Published Jan 19, 2015Josh Tillman is not the man he was when he released his debut album as Father John Misty back in 2012. Since meeting his future wife, Emma, by chance while on a routine trip to a neighbourhood store in 2011, Tillman has undergone a transformation from the self-indulgent Lothario found on Fear Fun to become a self-assured performer — whether he's opening for the Eagles of Death Metal or for recent touring partner Lana Del Rey.
It comes as no surprise that his new album, I Love You, Honeybear — a collection of songs detailing the love for his wife and the sometimes not-so-romantic dalliances that lead him to her — is his most personal and profound set of recordings to date.
"With the last album, I was able to communicate certain things about myself while maintaining some degree of detachment and humour and sarcasm or whatever. That just wasn't going to work this time around," Tillman tells Exclaim! "I was terrified of being sentimental. I was kind of terrified of putting it all out there. And Emma was really pretty keen in helping me get over that and just be like, 'Look, you can't be afraid to let these songs be beautiful.'"
Recorded throughout 2013 and 2014 in Los Angeles with producer Jonathan Wilson (who also co-produced Fear Fun), the album — out February 10 via Sub Pop — finds the 33-year-old singer-songwriter trading in the folk rock sounds of his previous LP for more symphonic arrangements. Whether it's the bobbing beat found on the mariachi band-assisted "Chateau Lobby #4 (in C for Two Virgins)," or the broad symphonic strokes of "Bored in the USA," I Love You, Honeybear is a spectacular achievement, not just in terms of the album's all-out scale, but because Tillman was able to pull it off with none of the tracks feeling forced.
"I think a lot of the ways people use strings is just purely for bluster," he says, "like, the second chorus comes around and it's, 'How do we take this up another notch?' And that's not my thing at all."

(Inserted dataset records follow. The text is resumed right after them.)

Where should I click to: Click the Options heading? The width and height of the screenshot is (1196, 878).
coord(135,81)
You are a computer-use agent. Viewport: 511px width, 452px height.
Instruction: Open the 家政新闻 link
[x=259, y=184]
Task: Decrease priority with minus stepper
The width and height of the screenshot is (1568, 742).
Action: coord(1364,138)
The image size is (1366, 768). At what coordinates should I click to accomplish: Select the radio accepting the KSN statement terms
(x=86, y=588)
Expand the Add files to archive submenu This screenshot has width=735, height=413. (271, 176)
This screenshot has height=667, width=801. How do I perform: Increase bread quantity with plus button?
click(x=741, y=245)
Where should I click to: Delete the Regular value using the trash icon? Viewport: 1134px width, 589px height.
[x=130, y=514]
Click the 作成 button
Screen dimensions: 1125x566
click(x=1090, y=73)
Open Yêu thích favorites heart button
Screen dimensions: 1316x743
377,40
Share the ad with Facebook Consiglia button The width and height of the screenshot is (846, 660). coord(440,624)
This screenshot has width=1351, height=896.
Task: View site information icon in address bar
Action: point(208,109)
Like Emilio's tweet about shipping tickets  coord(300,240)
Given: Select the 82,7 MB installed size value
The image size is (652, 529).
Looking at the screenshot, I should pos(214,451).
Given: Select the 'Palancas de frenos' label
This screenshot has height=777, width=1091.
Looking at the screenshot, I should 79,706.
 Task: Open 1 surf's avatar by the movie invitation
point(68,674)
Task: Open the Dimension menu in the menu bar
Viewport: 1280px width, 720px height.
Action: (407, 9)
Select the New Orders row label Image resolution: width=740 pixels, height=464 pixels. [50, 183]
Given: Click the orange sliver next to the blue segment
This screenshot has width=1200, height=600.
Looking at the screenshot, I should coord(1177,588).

Splitting duties on the symphonic side are Tillman, Wilson and violinist Paul Cartwright, who worked on the majority of the album's arrangements.
"Paul is just a real genius and being able to come in and listen to my very obtuse directions and come out with stuff like that is just unbelievable," Tillman says, adding that Cartwright will be joining his band on their upcoming tour. "A lot of the string arrangements, a lot of the melodies are so distinct that even with just one guy playing it and then the rest of the arrangement being represented, it's eerily close to what's happening on the record."
Strings aside, perhaps the strongest part of Tillman's new LP is the power of his vocals. In the press release and bio (which he wrote, unusually), Tillman describes I Love You, Honeybear as having "a decidedly more soulful presence than Fear Fun, due in no small part to the fact that I am truly singing my ass off all over this motherfucker."
"I think I just wanted a different tool," he says about his new and improved vocal prowess. "Last time around I think I was taking up that real estate with vocal harmonies, big 'oohs' and 'ahhs' and stuff. This time around I didn't really want to hear ten of me, you know? For the sentiment and lyrics and everything in these songs I wanted a very singular, like, a man singing, and not a big wash of impersonal voices."
According to Tillman, that'll come across not just on record, but in his live show as well.
"I can't talk about this without sounding provincial, but I just love singing and I really do love performing," he says. "The deeper the material gets and the more I have something to say, then the more vital the performing becomes. Since this material is so personal, I think it's just going to make for a far more intense performance."